Des responsabilités partagées
La faute revient donc aux deux entreprises intervenantes. Celle du sous-traitant est évidente. « En procédant au sciage des plaques de fibro-ciment, notoirement connues pour contenir de l’amiante, en employant un procédé disséminant beaucoup de poussière et sans adopter la moindre mesure de protection adéquate, alors que son marché mettait la sécurité du chantier à sa charge, la société (le sous-traitant) a commis une faute engageant sa responsabilité contractuelle envers son donneur d’ordre, ainsi que sa responsabilité quasi-délictuelle envers les tiers à son contrat de sous-traitance. »
Mais pour la cour d’appel, l’entreprise principale a également une grande part de responsabilité. « L’entreprise principale est toujours tenue, envers le maître de l’ouvrage, d’assurer la sécurité des travaux prévus à son marché, nonobstant le recours à la sous-traitance », rappellent les juges. « La société (…), chargée de surveiller sa sous-traitante, ne l’a pas empêchée de découper la toiture à la disqueuse. Elle ne justifie pas en outre, avoir donné (…) l’instruction expresse de s’abstenir de toute intervention sur les plaques de fibro-ciment. Elle a manqué en conséquence à son obligation de surveillance et de direction de l’entreprise sous-traitante et doit répondre de sa faute, quand même la découpe des plaques de fibro-ciment serait-elle étrangère à son marché de travaux ainsi qu’au marché de sous-traitance. »

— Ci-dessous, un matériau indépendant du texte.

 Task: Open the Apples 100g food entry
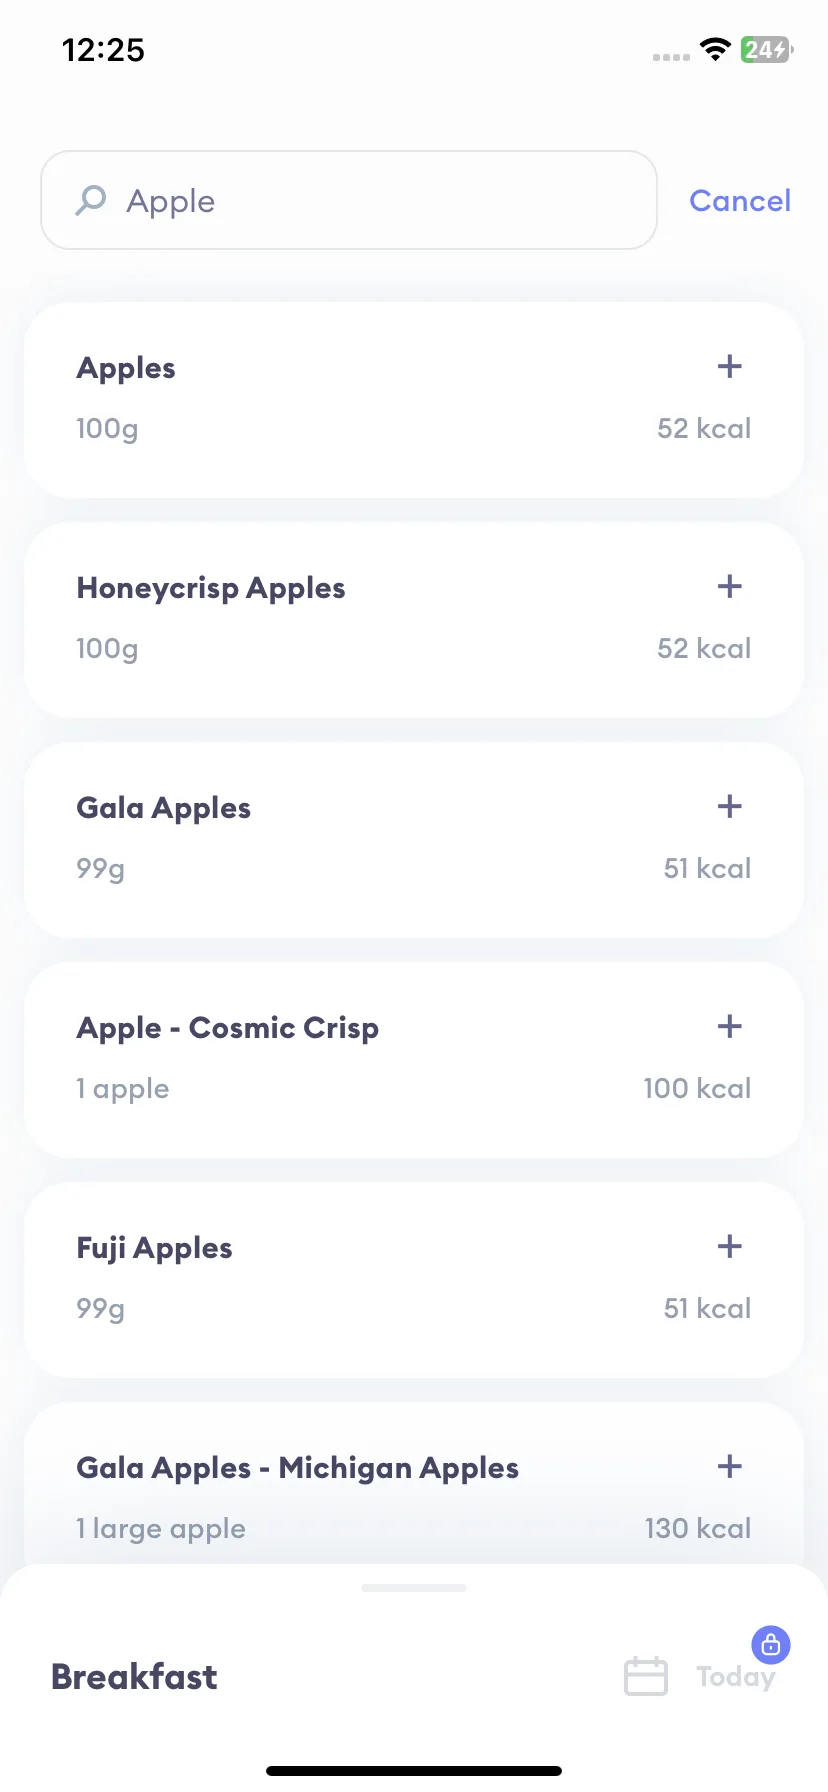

Le bailleur, l’entreprise principale, et son sous-traitant sont donc condamnés. Mais ce sont les deux entreprises qui payeront les pots cassés. L’entreprise principale doit ainsi garantir le bailleur des condamnations prononcées au bénéfice du locataire en réparation du préjudice subi. Et la cour d’appel fixe également sa créance sur son sous-traitant aujourd’hui en liquidation, à 670.000 euros.